Con l’entrata a gamba tesa di Irene nella storia, il film cambia tono e atmosfera e porta alla rivelazione di chi sia veramente Lester. La scoperta del complotto da parte di Myra è una di quelle scene indimenticabili che da sole bastano a rendere qualunque spettatore dotato di raziocinio un nostalgico del silver screen e della vecchia Hollywood.
Miller prepara questa scena sin dall’inizio del film: il registratore a cui Myra detta i suoi appunti, e che aveva avuto un ruolo fondamentale nella nascita della storia d’amore con Lester, diventa ora latore di pessime notizie, con le voci registrate dei due amanti criminali che rivelano a Myra il tradimento e il pericolo che sta correndo.
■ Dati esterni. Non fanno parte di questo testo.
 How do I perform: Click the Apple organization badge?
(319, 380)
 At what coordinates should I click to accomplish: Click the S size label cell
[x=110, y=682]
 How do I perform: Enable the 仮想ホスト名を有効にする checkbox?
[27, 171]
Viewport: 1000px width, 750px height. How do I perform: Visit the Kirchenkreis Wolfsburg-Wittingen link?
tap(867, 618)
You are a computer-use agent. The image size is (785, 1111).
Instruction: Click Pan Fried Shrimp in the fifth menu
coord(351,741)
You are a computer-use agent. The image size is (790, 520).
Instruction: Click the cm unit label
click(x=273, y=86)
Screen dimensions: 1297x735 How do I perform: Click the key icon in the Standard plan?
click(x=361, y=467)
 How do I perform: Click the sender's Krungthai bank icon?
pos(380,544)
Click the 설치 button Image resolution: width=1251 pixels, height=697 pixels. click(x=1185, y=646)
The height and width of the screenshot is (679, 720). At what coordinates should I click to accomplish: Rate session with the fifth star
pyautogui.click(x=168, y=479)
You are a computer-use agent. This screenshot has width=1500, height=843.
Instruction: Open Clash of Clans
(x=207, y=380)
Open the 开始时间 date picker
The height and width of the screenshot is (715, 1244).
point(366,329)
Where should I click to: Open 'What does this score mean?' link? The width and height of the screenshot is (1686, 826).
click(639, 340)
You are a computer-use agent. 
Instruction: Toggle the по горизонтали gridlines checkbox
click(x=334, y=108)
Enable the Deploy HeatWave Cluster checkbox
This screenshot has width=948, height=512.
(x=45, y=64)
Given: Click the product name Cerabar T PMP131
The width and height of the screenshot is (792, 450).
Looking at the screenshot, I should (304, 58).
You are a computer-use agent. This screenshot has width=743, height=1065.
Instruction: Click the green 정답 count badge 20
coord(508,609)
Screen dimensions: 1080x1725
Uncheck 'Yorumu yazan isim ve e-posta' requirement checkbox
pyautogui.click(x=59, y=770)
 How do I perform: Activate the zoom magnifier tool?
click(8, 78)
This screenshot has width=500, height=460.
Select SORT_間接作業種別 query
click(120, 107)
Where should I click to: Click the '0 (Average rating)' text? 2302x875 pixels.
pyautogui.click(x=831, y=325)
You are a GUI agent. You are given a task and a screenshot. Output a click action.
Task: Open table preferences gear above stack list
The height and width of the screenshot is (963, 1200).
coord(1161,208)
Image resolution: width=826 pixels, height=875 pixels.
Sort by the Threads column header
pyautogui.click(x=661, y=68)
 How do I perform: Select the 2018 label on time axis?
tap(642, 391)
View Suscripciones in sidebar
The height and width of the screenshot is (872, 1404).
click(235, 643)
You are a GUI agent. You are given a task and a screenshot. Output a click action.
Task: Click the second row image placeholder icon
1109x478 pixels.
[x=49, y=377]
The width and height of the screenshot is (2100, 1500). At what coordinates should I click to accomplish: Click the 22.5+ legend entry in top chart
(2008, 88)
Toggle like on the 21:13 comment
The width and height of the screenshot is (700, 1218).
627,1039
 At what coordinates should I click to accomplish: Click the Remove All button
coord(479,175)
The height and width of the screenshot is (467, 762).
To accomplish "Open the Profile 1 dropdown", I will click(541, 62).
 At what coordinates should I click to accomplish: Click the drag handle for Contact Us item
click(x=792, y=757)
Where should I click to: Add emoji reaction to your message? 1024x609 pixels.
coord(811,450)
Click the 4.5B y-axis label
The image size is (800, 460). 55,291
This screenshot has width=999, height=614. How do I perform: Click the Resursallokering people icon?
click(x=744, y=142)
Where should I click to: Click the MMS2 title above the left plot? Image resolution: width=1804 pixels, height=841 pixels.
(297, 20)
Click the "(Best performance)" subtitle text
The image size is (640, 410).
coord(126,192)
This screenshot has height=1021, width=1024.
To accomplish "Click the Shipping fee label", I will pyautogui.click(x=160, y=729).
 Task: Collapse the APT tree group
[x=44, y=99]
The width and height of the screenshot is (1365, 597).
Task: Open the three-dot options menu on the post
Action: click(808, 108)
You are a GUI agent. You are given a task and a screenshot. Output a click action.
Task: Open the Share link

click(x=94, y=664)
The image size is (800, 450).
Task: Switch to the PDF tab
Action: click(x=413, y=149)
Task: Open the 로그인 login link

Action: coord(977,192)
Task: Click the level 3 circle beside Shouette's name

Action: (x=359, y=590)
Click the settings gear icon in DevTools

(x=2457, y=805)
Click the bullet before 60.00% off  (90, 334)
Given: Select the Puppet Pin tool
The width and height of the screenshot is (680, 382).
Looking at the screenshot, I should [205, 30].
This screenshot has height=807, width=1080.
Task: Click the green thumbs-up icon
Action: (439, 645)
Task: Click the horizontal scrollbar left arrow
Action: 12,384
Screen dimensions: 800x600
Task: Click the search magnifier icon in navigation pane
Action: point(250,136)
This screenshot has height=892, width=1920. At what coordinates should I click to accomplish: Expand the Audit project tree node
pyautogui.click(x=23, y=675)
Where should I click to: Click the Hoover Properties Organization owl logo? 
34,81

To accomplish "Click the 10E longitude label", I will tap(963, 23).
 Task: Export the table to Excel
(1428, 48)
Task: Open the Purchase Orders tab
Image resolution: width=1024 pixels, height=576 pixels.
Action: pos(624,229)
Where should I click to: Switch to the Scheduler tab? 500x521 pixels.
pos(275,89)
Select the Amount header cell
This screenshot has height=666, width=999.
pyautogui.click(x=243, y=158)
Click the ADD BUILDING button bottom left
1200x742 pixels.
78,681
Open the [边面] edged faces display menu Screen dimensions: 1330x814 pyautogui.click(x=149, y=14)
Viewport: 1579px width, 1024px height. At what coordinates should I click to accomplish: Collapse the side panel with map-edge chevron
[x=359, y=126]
La Crawford, da sola in scena, regge lunghissimi primi piani in cui sul suo volto passa tutto il tormento di una donna ferita, disillusa e terrorizzata. Ecco, il modo in cui Joan Crawford usava gli occhi andrebbe studiato nelle scuole. Miller, dal canto suo, sembra quasi voler entrare nella scatola cranica dell’attrice con la sua macchina da presa, mentre Lang sprofonda lo studio di Myra in una foresta di ombre ammonitrici. No, davvero, guardatela perché è una roba pazzesca.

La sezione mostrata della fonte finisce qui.